What to produce:
Below is a listing from which only part is wanted; return exactly the lines from the one with "This screenshot has width=1148, height=1048." up to and including the one with "Open the support".

Dataset records:
# # # # #

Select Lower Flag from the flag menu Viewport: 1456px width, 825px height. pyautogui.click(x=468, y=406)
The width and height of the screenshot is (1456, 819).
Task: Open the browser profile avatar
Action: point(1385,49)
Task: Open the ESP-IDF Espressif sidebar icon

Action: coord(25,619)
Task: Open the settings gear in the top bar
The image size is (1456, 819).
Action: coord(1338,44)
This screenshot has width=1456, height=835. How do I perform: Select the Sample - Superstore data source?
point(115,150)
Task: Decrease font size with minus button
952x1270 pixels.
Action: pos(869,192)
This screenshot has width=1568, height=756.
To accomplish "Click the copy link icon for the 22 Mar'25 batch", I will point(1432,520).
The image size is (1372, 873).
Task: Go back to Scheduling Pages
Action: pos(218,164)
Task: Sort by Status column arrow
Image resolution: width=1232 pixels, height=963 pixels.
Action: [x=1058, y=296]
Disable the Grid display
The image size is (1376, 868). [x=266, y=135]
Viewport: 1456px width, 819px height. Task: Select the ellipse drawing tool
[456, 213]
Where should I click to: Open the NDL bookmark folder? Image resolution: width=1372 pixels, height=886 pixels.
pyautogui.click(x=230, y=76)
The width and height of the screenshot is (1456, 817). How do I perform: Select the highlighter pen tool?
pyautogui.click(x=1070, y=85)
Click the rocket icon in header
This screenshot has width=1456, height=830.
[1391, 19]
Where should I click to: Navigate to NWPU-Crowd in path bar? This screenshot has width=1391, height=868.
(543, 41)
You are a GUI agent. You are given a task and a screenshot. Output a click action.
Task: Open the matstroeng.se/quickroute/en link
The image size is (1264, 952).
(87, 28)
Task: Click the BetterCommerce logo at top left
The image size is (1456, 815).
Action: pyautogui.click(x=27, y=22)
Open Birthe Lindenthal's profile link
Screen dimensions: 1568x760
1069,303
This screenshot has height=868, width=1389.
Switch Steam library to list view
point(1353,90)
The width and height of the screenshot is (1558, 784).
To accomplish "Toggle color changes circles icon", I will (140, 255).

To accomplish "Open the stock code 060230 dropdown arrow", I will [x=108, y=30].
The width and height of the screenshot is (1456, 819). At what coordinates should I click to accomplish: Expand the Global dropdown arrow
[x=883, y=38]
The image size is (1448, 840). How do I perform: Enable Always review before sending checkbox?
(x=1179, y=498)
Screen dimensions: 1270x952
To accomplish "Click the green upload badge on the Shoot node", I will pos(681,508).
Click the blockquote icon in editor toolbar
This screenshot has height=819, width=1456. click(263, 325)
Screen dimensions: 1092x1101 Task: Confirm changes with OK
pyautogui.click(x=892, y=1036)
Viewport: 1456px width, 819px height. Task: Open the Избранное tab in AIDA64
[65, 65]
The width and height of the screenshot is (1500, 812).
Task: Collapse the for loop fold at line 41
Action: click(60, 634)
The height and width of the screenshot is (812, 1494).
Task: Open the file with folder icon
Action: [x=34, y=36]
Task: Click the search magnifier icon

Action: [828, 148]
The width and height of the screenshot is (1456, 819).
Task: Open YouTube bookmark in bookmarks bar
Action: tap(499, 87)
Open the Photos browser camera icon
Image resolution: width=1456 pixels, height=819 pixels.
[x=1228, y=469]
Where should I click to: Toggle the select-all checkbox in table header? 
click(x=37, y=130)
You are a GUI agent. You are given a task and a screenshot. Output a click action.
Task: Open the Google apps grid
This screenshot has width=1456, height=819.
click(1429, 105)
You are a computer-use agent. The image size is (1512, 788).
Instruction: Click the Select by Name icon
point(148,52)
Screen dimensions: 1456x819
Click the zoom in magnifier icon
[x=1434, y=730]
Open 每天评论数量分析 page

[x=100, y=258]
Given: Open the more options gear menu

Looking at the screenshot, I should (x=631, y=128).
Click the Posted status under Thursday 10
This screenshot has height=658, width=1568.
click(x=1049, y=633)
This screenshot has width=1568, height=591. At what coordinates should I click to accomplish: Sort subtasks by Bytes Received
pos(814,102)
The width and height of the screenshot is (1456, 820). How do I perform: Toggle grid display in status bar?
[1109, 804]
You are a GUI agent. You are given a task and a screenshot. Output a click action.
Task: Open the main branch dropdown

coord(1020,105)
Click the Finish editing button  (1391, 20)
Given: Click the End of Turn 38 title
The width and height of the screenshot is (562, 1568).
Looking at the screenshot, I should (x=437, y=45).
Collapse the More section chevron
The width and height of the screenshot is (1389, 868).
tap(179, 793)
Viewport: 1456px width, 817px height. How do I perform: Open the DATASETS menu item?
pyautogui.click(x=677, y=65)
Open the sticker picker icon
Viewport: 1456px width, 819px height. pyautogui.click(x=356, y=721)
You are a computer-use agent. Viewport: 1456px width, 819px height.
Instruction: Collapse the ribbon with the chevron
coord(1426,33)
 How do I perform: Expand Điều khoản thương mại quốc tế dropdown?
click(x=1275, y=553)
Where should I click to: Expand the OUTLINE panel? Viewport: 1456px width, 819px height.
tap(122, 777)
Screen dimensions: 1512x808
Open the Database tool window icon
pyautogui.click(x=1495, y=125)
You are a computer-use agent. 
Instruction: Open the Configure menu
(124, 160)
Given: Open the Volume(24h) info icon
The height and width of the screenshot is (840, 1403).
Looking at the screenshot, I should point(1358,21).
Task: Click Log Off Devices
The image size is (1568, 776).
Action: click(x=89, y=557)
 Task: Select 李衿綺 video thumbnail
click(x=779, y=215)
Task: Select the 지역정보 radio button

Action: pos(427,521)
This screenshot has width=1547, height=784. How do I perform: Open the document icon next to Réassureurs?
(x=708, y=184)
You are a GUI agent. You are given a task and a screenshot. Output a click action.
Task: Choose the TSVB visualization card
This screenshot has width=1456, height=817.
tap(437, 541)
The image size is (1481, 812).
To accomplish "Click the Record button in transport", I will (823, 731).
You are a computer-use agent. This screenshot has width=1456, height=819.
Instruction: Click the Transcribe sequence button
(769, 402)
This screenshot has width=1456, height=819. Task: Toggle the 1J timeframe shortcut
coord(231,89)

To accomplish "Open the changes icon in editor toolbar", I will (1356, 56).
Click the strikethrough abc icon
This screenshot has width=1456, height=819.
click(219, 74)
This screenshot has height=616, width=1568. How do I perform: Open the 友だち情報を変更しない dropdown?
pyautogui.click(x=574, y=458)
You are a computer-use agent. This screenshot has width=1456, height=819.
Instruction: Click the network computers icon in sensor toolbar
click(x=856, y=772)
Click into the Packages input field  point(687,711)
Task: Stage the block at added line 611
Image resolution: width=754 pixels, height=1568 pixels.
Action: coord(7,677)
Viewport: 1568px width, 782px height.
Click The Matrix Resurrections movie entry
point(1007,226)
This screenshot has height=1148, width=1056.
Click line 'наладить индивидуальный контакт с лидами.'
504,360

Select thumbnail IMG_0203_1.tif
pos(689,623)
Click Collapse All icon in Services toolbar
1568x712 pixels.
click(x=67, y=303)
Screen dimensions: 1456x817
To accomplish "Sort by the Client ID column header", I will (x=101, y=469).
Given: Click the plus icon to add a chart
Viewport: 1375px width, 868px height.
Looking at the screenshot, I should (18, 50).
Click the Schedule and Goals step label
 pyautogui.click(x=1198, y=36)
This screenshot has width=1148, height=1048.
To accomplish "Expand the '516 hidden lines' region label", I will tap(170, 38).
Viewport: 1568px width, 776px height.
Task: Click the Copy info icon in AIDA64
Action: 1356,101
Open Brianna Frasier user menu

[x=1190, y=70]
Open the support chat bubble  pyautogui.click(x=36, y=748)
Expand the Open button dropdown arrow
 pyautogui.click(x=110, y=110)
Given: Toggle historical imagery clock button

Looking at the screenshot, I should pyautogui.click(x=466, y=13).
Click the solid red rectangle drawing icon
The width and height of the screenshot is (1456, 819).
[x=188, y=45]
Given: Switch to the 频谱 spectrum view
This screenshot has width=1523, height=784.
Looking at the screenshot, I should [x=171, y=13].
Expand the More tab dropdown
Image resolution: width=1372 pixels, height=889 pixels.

# # # # #

Reply to the exercise:
This screenshot has width=1148, height=1048.
To accomplish "Expand the '516 hidden lines' region label", I will tap(170, 38).
Viewport: 1568px width, 776px height.
Task: Click the Copy info icon in AIDA64
Action: 1356,101
Open Brianna Frasier user menu

[x=1190, y=70]
Open the support chat bubble  pyautogui.click(x=36, y=748)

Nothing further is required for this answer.